• [DOCUMENT SECTION]

"""

Relationships between weight status and child, parent and community characteristics in preschool children.

Child Obesity Research Centre, Faculty of Education, University of Wollongong, Wollongong NSW, Australia.
International journal of pediatric obesity: IJPO: an official journal of the International Association for the Study of Obesity (Impact Factor: 3.03). 07/2008; 4(1):54-60. DOI: 10.1080/17477160802199984
Source: PubMed

ABSTRACT To examine, using an Ecological Systems Theoretical framework, relationships between weight status and child, parent and community characteristics and risk factors among preschool children.
Cross-sectional data was collected from 140 children and their parents from 11 randomly selected preschools. Outcome variables included: motor development; perceived competence; objectively measured physical activity; time spent in active and quiet play; location and number of televisions; parental rules around physical activity and time spent watching television; availability of sport and physical activity programs; and parks and open spaces and access to footpaths.

"""

• [TASK TO CARRY OUT] From the abstract on preschool children's weight status, repeat the passage starting with "ABSTRACT To examine, using" and going on through "access to footpaths.". The rows have no connection to the text above.

• [RECORD EXTRACTS]
"""

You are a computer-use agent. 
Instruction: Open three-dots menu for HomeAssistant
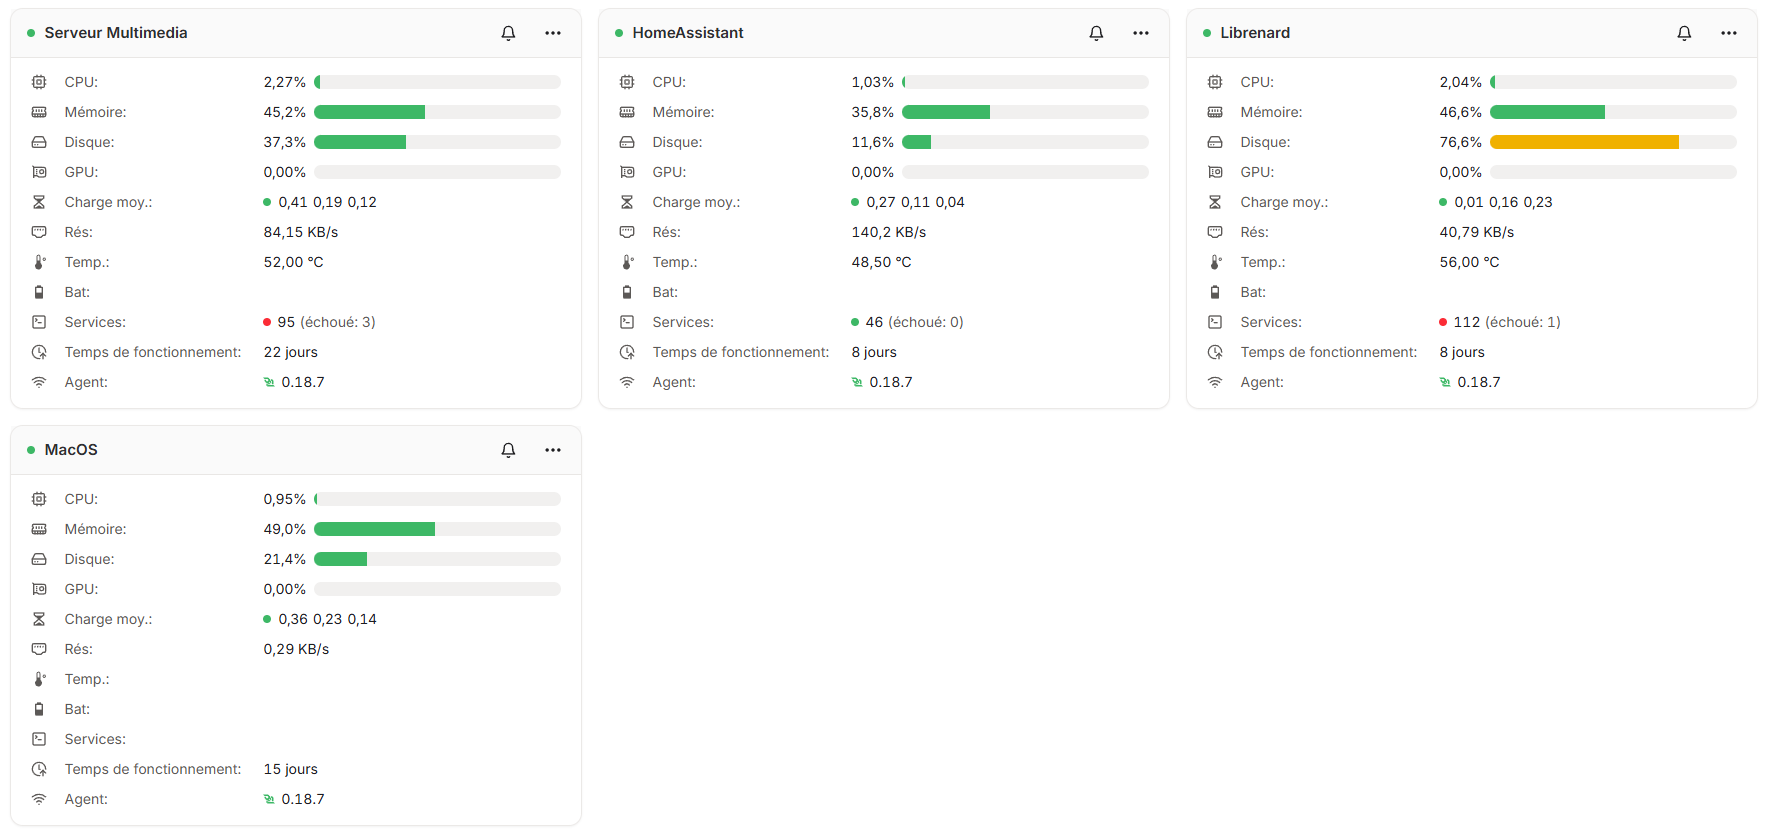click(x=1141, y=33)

"""
"""

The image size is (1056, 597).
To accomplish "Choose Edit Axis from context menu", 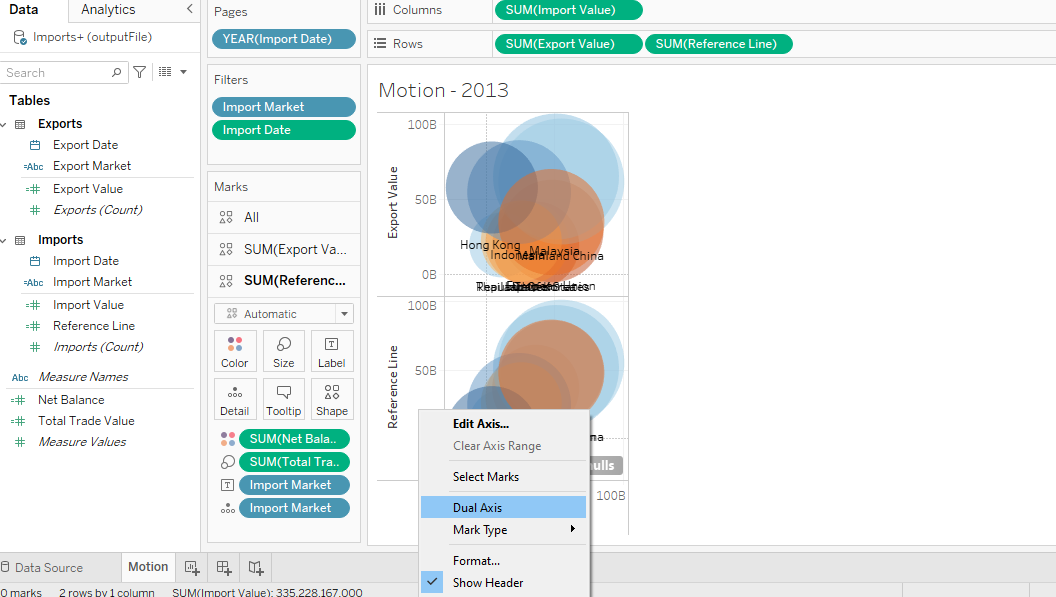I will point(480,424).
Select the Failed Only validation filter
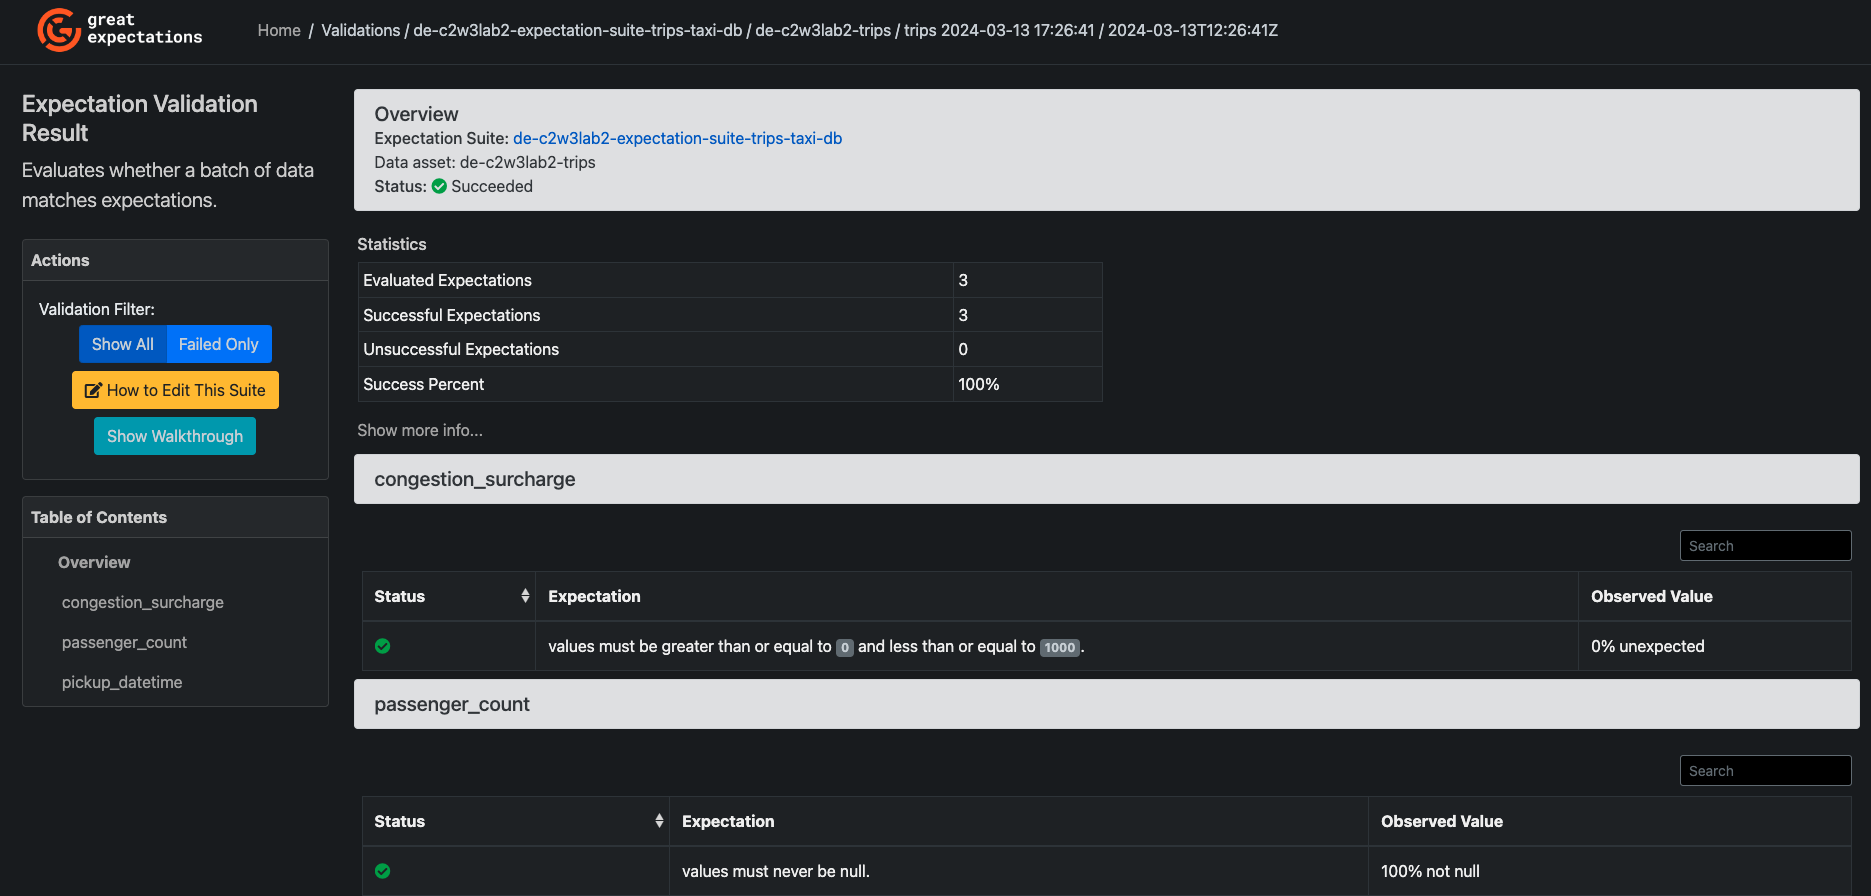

"""

• [YOUR SOLUTION]
ABSTRACT To examine, using an Ecological Systems Theoretical framework, relationships between weight status and child, parent and community characteristics and risk factors among preschool children.
Cross-sectional data was collected from 140 children and their parents from 11 randomly selected preschools. Outcome variables included: motor development; perceived competence; objectively measured physical activity; time spent in active and quiet play; location and number of televisions; parental rules around physical activity and time spent watching television; availability of sport and physical activity programs; and parks and open spaces and access to footpaths.